Она уже усаживалась за руль, и тут сержант спросил:
— А зачем ты её за сиськи щупала? Со своими сравнивала? Так у тебя намного больше, это с первого взгляда видно, щупать не надо.
— Что-то имеешь против? — осведомилась Люба.
— Нет, наоборот, завидую тому мужику, с которым ты на работе развратом занимаешься. Только не говори, что ты ни с кем, все мы люди, так что не поверю.
— Все на работе развратничают, говоришь? А у вас в отделе тоже женщины есть?
— Ни одной. В прошлом году последнюю уволили. И не надо, от них одни неприятности.
— Понятно. Тогда не завидую тому мужику, с которым ты на службе развратничаешь.
— Что? — взревел сержант, разъярившийся даже сильнее, чем та овчарка.
Люба ничего не стала пояснять, а рванула с места, не дожидаясь, пока мотор прогреется как следует.
* * *
Спокойно, не торопясь, Нежный поднялся на третий этаж и позвонил в квартиру Похабыча.

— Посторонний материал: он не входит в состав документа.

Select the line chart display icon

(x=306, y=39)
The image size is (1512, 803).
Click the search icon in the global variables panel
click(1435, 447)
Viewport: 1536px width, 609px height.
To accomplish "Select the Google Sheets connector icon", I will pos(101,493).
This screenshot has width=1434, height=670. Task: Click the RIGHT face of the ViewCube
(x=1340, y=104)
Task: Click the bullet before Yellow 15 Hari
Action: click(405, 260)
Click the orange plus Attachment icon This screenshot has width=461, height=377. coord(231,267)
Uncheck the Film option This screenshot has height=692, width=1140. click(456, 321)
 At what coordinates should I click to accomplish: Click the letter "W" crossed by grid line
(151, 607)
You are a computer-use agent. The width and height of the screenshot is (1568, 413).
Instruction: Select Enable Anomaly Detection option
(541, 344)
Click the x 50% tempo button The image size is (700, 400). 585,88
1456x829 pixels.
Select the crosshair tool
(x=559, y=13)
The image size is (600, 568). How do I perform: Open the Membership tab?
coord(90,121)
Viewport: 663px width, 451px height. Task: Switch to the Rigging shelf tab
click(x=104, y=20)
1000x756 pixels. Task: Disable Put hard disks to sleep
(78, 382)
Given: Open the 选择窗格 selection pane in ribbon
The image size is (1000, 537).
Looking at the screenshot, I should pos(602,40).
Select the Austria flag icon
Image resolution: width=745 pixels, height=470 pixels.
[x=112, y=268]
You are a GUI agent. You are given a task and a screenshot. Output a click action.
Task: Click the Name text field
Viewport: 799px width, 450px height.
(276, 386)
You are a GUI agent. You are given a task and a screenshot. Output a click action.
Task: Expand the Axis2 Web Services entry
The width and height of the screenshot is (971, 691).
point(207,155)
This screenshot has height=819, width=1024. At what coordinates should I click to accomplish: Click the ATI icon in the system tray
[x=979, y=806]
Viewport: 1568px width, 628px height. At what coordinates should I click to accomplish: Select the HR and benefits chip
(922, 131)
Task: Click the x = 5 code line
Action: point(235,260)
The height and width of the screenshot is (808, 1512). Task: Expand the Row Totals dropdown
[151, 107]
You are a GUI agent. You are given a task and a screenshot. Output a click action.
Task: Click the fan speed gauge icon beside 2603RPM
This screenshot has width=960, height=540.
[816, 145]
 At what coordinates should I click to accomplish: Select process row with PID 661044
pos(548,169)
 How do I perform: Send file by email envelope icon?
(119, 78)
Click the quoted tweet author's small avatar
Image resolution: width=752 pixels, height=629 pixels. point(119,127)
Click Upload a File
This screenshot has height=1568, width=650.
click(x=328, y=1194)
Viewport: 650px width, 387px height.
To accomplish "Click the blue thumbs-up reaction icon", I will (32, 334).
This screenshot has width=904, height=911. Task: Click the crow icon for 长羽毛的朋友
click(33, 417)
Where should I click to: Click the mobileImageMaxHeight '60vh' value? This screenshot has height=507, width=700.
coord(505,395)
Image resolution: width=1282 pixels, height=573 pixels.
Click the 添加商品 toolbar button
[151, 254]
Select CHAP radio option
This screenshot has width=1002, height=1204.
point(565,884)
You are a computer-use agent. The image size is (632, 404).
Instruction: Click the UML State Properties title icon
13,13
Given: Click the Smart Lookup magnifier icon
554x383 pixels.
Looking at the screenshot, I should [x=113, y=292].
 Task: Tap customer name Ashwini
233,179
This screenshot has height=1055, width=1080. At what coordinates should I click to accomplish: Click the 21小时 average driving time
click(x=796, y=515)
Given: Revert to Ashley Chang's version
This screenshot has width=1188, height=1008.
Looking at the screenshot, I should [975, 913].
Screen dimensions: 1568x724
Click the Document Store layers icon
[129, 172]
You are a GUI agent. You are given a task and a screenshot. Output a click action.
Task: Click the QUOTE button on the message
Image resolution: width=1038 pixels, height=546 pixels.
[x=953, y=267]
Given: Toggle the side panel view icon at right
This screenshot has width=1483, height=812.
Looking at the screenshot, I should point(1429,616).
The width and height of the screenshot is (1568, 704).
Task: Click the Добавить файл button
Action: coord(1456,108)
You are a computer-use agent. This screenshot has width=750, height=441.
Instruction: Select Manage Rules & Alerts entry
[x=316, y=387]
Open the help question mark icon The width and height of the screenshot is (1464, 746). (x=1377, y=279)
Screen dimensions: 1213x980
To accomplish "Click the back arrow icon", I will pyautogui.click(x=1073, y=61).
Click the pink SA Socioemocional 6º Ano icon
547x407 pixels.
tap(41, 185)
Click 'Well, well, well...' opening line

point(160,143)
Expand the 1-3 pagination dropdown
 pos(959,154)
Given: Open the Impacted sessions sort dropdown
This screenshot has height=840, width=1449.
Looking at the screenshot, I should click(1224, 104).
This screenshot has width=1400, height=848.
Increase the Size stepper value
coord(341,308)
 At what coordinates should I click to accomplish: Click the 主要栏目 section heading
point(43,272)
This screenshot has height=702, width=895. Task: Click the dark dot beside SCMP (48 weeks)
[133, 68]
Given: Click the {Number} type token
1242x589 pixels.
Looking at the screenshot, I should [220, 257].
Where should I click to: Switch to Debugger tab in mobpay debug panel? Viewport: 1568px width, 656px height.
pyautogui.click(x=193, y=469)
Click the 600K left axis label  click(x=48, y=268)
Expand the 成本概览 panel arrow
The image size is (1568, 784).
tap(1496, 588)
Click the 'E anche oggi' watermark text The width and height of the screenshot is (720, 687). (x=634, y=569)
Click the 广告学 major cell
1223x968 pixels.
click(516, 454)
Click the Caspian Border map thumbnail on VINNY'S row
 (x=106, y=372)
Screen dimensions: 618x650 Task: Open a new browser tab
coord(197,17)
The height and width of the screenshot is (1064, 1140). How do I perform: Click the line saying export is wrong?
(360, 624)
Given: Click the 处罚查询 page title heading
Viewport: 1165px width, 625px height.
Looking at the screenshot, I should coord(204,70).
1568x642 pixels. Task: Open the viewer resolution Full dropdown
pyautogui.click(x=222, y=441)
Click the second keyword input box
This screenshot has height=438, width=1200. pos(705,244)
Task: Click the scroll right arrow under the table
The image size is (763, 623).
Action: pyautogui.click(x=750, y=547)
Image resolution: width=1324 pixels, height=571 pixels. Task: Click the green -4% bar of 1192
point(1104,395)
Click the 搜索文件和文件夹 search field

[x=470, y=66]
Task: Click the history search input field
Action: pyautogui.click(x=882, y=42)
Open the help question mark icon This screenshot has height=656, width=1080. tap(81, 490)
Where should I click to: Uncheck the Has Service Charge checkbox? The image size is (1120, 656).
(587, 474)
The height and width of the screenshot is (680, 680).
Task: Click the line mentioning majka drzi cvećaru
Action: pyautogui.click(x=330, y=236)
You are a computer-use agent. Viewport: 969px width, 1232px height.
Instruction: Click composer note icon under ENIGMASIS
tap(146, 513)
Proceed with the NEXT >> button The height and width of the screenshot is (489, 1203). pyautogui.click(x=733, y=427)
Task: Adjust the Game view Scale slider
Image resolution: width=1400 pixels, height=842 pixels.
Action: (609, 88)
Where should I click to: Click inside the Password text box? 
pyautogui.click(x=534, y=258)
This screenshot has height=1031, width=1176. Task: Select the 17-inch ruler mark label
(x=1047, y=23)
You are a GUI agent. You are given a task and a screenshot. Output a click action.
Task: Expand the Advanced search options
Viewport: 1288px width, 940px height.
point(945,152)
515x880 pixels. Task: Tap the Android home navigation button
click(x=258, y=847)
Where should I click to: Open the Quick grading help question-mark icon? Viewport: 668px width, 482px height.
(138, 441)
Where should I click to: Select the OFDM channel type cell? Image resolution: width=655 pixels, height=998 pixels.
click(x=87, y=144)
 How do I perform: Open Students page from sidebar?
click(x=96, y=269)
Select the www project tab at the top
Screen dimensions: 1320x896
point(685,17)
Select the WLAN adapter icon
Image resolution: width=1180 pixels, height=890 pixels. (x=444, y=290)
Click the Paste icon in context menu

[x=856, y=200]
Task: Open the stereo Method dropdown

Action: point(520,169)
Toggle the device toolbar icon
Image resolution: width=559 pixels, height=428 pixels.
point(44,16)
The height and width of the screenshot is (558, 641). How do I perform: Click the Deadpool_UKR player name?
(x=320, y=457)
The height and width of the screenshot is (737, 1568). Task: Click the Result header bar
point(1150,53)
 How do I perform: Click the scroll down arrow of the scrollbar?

Старик распахнул дверь, выпрямился, расправив плечи, закрыл глаза, да так и застыл на пороге.
— И долго мы будем изображать скульптурную группу «Два идиота в подъезде хрущёвки»? — недовольно поинтересовался майор.
— Вы не сразу будете меня убивать? — открыв глаза, спросил Похабыч.
— Я не по этой части. Если понадобится, убивать вас будут совсем другие люди. На это дело так много желающих, что я не понимаю, почему вы до сих пор живы.
— А вы кто?
— Майор Нежный, инспектор уголовного розыска, — он показал «корочки». — Мы так и будем беседовать здесь, на лестнице? Я могу предложить не меньше двух вариантов, где поговорить гораздо удобнее. Например, у вас в квартире. Или у меня в кабинете. Выбор за вами.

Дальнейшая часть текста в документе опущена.